American judge (1777–1857)

Judge Alexander Nisbet (July 26, 1777 in Montrose, Scotland – November 1857) was a judge in Baltimore and a president of the Baltimore and Susquehanna Railroad. He was also one of the founding members of the St. Andrew's Society of Baltimore.

He was the youngest son of the Dr. Charles Nisbet D.D. and Anne Tweedie. He moved to the US in 1785 with his parents and settled in Carlisle, Pennsylvania, where his father was appointed the first President of Dickinson College. After graduating from Dickinson in 1794, he studied law in Carlisle. He was appointed Judge of the Baltimore Criminal Court in 1806.

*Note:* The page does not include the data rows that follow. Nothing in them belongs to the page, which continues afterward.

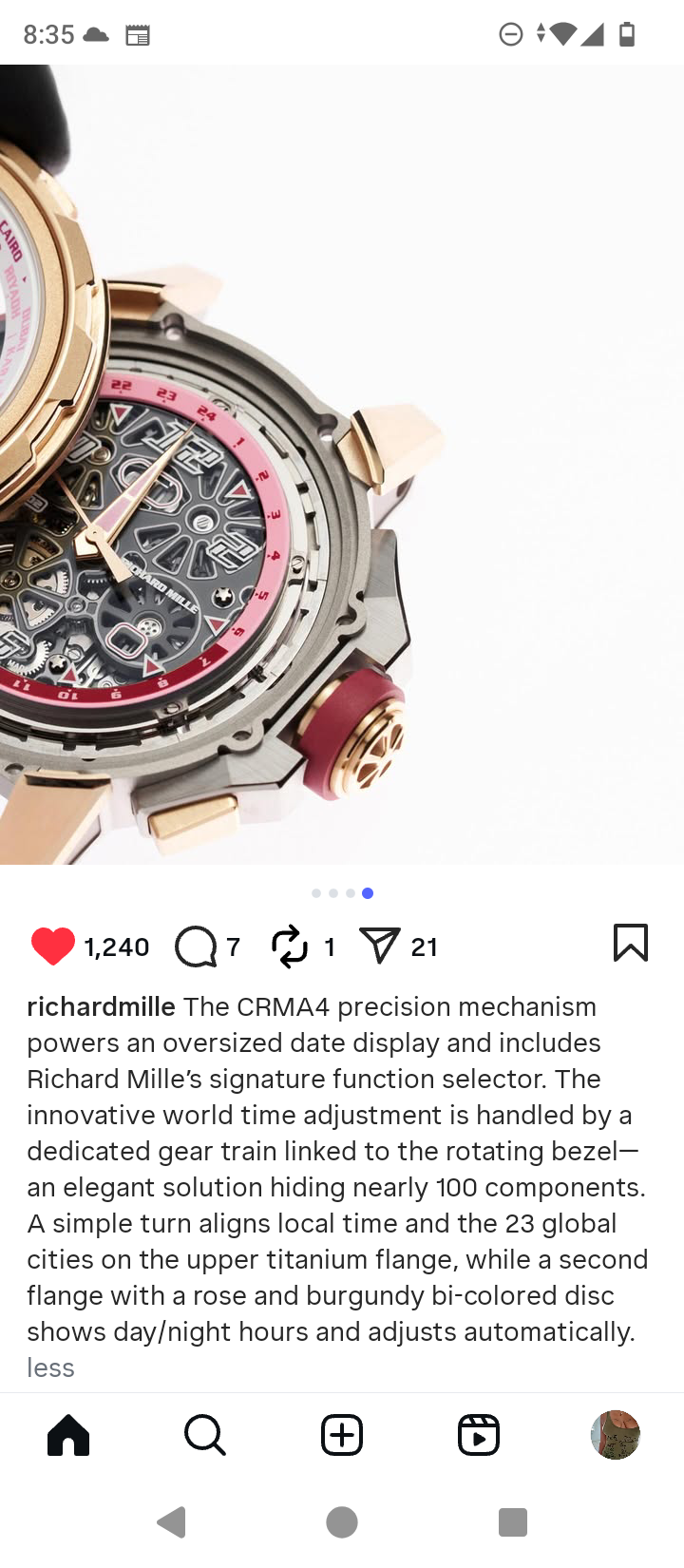Tap the watch photo
Screen dimensions: 684x1568
point(342,465)
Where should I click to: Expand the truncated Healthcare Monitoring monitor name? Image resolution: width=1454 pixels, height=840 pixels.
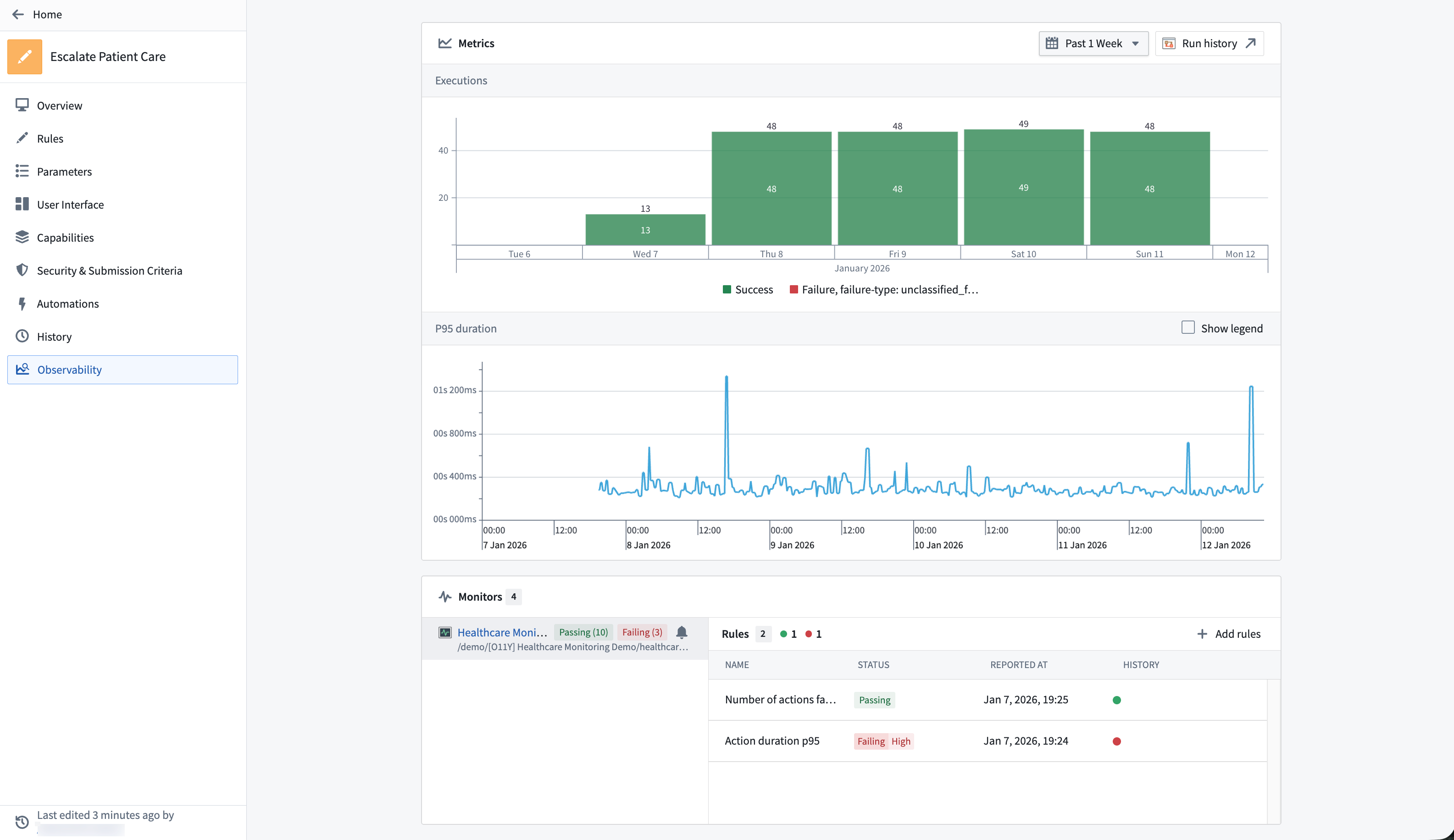click(x=501, y=632)
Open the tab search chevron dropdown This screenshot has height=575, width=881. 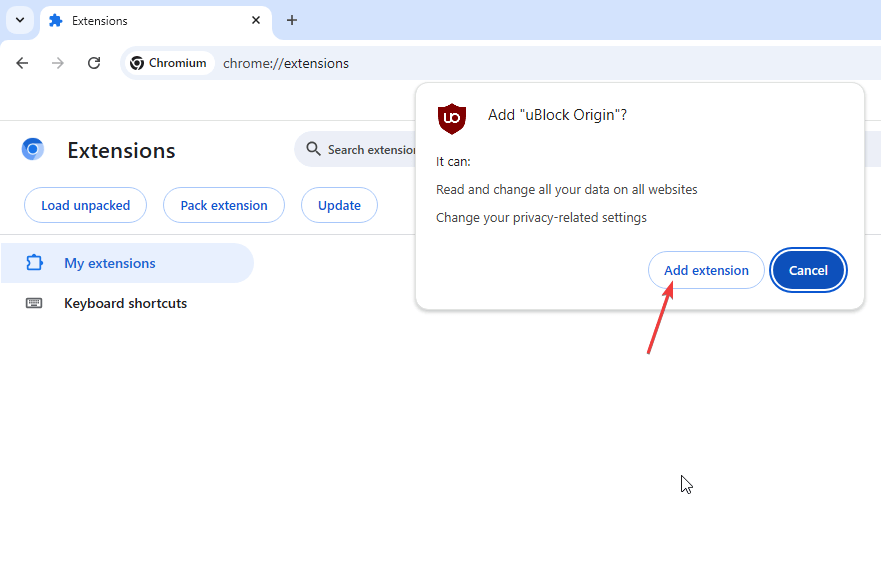coord(20,20)
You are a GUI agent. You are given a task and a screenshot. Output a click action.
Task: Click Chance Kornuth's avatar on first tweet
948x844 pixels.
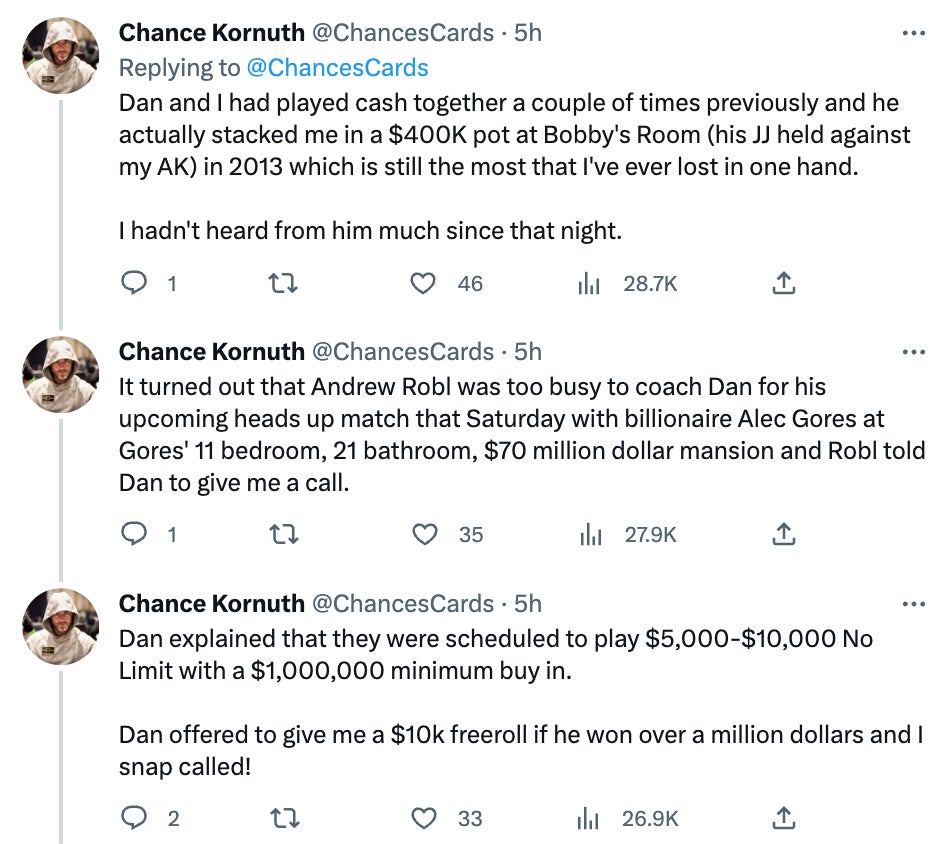(x=61, y=55)
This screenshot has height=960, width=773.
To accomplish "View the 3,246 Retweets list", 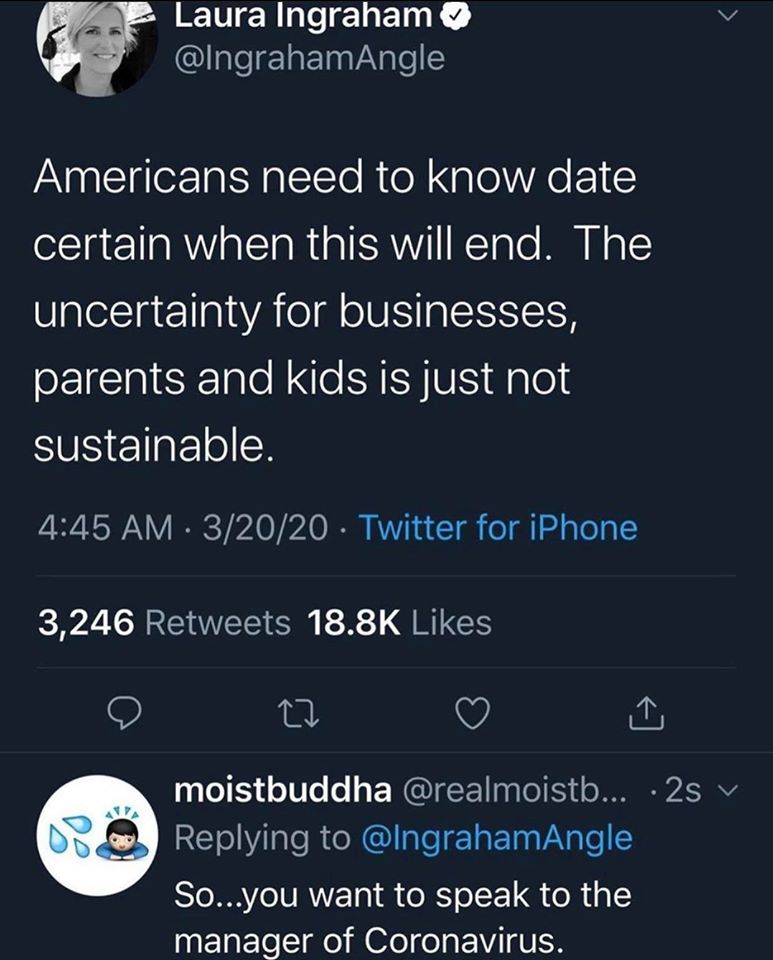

In 1806, Nisbet and several leading men formed the St. Andrew's Society of Baltimore. Nisbet served at that Society's third president, from 1830 until his death in 1857, at the time being the last surviving original member. Upon his death, due to a fall from his bedroom window, the St. Andrew's Society chartered a railroad car from Calvert Station to attend the funeral.

Nisbet served as the President of the Baltimore and Susquehanna Railroad from 1833 to 1835.

He married Mary C. Owings of Maryland and they had several children, but only the daughters survived to adulthood. Their home was known at the Montrose Estate, named for his place of birth Montrose, Scotland. The estate contained 1,500 acres and was located in what is now Cockeysville, Maryland, just north of the Hampton National Historic Site.

All that is left of the Montrose Estate is the burial plot containing the graves of the Nisbet family, near the Historical Society of Baltimore County. The grave site has been restored and a memorial service is held each August at the site by the St Andrew's Society of Baltimore.